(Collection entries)

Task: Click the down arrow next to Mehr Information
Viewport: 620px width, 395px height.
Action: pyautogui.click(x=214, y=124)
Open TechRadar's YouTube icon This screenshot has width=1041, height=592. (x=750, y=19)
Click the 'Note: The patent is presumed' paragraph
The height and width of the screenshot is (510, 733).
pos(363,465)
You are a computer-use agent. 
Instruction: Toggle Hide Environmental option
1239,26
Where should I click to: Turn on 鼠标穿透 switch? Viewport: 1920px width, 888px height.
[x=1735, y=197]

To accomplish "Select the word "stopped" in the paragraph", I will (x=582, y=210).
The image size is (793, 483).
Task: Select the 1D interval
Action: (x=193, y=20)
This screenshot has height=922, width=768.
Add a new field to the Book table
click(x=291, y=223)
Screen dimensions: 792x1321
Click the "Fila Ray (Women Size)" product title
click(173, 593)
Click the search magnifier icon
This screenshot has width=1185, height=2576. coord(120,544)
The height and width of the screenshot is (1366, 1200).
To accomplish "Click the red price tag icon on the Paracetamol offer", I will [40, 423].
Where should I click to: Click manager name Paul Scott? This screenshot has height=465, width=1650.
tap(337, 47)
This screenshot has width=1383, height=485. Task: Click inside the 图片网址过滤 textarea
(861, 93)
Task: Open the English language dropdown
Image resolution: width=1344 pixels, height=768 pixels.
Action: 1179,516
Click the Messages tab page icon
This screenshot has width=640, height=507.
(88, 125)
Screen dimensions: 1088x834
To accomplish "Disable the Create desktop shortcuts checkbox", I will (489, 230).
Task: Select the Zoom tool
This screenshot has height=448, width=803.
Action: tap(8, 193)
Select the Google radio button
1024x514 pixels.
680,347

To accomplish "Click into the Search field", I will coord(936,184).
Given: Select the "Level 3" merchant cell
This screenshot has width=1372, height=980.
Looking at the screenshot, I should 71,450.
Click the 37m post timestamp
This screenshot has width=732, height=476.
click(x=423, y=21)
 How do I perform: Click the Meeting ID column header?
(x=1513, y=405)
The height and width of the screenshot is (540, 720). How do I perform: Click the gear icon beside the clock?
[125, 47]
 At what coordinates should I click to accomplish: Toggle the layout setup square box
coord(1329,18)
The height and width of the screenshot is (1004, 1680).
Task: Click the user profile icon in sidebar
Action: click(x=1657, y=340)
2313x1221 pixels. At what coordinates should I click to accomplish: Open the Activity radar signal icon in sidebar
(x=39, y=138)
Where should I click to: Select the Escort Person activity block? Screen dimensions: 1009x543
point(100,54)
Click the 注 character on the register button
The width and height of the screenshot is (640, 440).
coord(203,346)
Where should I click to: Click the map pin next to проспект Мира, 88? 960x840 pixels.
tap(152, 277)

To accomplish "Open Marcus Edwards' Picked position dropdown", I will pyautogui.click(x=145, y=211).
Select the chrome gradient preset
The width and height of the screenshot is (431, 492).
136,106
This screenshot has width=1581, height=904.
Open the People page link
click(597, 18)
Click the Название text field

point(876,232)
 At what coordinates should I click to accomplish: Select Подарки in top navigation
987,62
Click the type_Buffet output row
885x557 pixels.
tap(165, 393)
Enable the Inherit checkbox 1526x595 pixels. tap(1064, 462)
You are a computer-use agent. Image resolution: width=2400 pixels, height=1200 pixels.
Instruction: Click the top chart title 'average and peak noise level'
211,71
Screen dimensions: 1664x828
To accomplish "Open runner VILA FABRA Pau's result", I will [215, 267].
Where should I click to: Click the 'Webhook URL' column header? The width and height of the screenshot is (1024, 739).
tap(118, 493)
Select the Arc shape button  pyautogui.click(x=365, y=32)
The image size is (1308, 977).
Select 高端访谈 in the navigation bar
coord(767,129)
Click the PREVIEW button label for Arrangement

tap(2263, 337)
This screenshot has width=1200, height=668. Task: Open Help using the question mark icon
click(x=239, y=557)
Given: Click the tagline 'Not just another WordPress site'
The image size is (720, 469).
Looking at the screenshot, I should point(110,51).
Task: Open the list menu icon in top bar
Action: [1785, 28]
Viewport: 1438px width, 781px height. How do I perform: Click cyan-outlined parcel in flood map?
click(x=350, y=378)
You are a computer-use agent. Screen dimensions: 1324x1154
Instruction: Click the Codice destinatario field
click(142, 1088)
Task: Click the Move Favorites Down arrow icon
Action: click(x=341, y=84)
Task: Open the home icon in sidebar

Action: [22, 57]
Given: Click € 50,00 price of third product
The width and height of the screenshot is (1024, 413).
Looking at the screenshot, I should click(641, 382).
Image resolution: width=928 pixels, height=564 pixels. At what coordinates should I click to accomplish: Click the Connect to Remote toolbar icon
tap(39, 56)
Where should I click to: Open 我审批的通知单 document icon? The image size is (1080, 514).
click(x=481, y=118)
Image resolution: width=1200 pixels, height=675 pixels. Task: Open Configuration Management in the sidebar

**To do**
The records above need copying. Do it exactly.

**Exercise solution**
Task: Click the down arrow next to Mehr Information
Viewport: 620px width, 395px height.
Action: pyautogui.click(x=214, y=124)
Open TechRadar's YouTube icon This screenshot has width=1041, height=592. (x=750, y=19)
Click the 'Note: The patent is presumed' paragraph
The height and width of the screenshot is (510, 733).
pos(363,465)
You are a computer-use agent. 
Instruction: Toggle Hide Environmental option
1239,26
Where should I click to: Turn on 鼠标穿透 switch? Viewport: 1920px width, 888px height.
[x=1735, y=197]

To accomplish "Select the word "stopped" in the paragraph", I will (x=582, y=210).
The image size is (793, 483).
Task: Select the 1D interval
Action: (x=193, y=20)
This screenshot has height=922, width=768.
Add a new field to the Book table
click(x=291, y=223)
Screen dimensions: 792x1321
Click the "Fila Ray (Women Size)" product title
click(173, 593)
Click the search magnifier icon
This screenshot has width=1185, height=2576. coord(120,544)
The height and width of the screenshot is (1366, 1200).
To accomplish "Click the red price tag icon on the Paracetamol offer", I will [40, 423].
Where should I click to: Click manager name Paul Scott? This screenshot has height=465, width=1650.
tap(337, 47)
This screenshot has width=1383, height=485. Task: Click inside the 图片网址过滤 textarea
(861, 93)
Task: Open the English language dropdown
Image resolution: width=1344 pixels, height=768 pixels.
Action: 1179,516
Click the Messages tab page icon
This screenshot has width=640, height=507.
(88, 125)
Screen dimensions: 1088x834
To accomplish "Disable the Create desktop shortcuts checkbox", I will (489, 230).
Task: Select the Zoom tool
This screenshot has height=448, width=803.
Action: tap(8, 193)
Select the Google radio button
1024x514 pixels.
680,347

To accomplish "Click into the Search field", I will coord(936,184).
Given: Select the "Level 3" merchant cell
This screenshot has width=1372, height=980.
Looking at the screenshot, I should 71,450.
Click the 37m post timestamp
This screenshot has width=732, height=476.
click(x=423, y=21)
 How do I perform: Click the Meeting ID column header?
(x=1513, y=405)
The height and width of the screenshot is (540, 720). How do I perform: Click the gear icon beside the clock?
[125, 47]
 At what coordinates should I click to accomplish: Toggle the layout setup square box
coord(1329,18)
The height and width of the screenshot is (1004, 1680).
Task: Click the user profile icon in sidebar
Action: click(x=1657, y=340)
2313x1221 pixels. At what coordinates should I click to accomplish: Open the Activity radar signal icon in sidebar
(x=39, y=138)
Where should I click to: Select the Escort Person activity block? Screen dimensions: 1009x543
point(100,54)
Click the 注 character on the register button
The width and height of the screenshot is (640, 440).
coord(203,346)
Where should I click to: Click the map pin next to проспект Мира, 88? 960x840 pixels.
tap(152, 277)

To accomplish "Open Marcus Edwards' Picked position dropdown", I will pyautogui.click(x=145, y=211).
Select the chrome gradient preset
The width and height of the screenshot is (431, 492).
136,106
This screenshot has width=1581, height=904.
Open the People page link
click(597, 18)
Click the Название text field

point(876,232)
 At what coordinates should I click to accomplish: Select Подарки in top navigation
987,62
Click the type_Buffet output row
885x557 pixels.
tap(165, 393)
Enable the Inherit checkbox 1526x595 pixels. tap(1064, 462)
You are a computer-use agent. Image resolution: width=2400 pixels, height=1200 pixels.
Instruction: Click the top chart title 'average and peak noise level'
211,71
Screen dimensions: 1664x828
To accomplish "Open runner VILA FABRA Pau's result", I will [215, 267].
Where should I click to: Click the 'Webhook URL' column header? The width and height of the screenshot is (1024, 739).
tap(118, 493)
Select the Arc shape button  pyautogui.click(x=365, y=32)
The image size is (1308, 977).
Select 高端访谈 in the navigation bar
coord(767,129)
Click the PREVIEW button label for Arrangement

tap(2263, 337)
This screenshot has width=1200, height=668. Task: Open Help using the question mark icon
click(x=239, y=557)
Given: Click the tagline 'Not just another WordPress site'
The image size is (720, 469).
Looking at the screenshot, I should point(110,51).
Task: Open the list menu icon in top bar
Action: [1785, 28]
Viewport: 1438px width, 781px height. How do I perform: Click cyan-outlined parcel in flood map?
click(x=350, y=378)
You are a computer-use agent. Screen dimensions: 1324x1154
Instruction: Click the Codice destinatario field
click(142, 1088)
Task: Click the Move Favorites Down arrow icon
Action: click(x=341, y=84)
Task: Open the home icon in sidebar

Action: [22, 57]
Given: Click € 50,00 price of third product
The width and height of the screenshot is (1024, 413).
Looking at the screenshot, I should click(641, 382).
Image resolution: width=928 pixels, height=564 pixels. At what coordinates should I click to accomplish: Click the Connect to Remote toolbar icon
tap(39, 56)
Where should I click to: Open 我审批的通知单 document icon? The image size is (1080, 514).
click(x=481, y=118)
Image resolution: width=1200 pixels, height=675 pixels. Task: Open Configuration Management in the sidebar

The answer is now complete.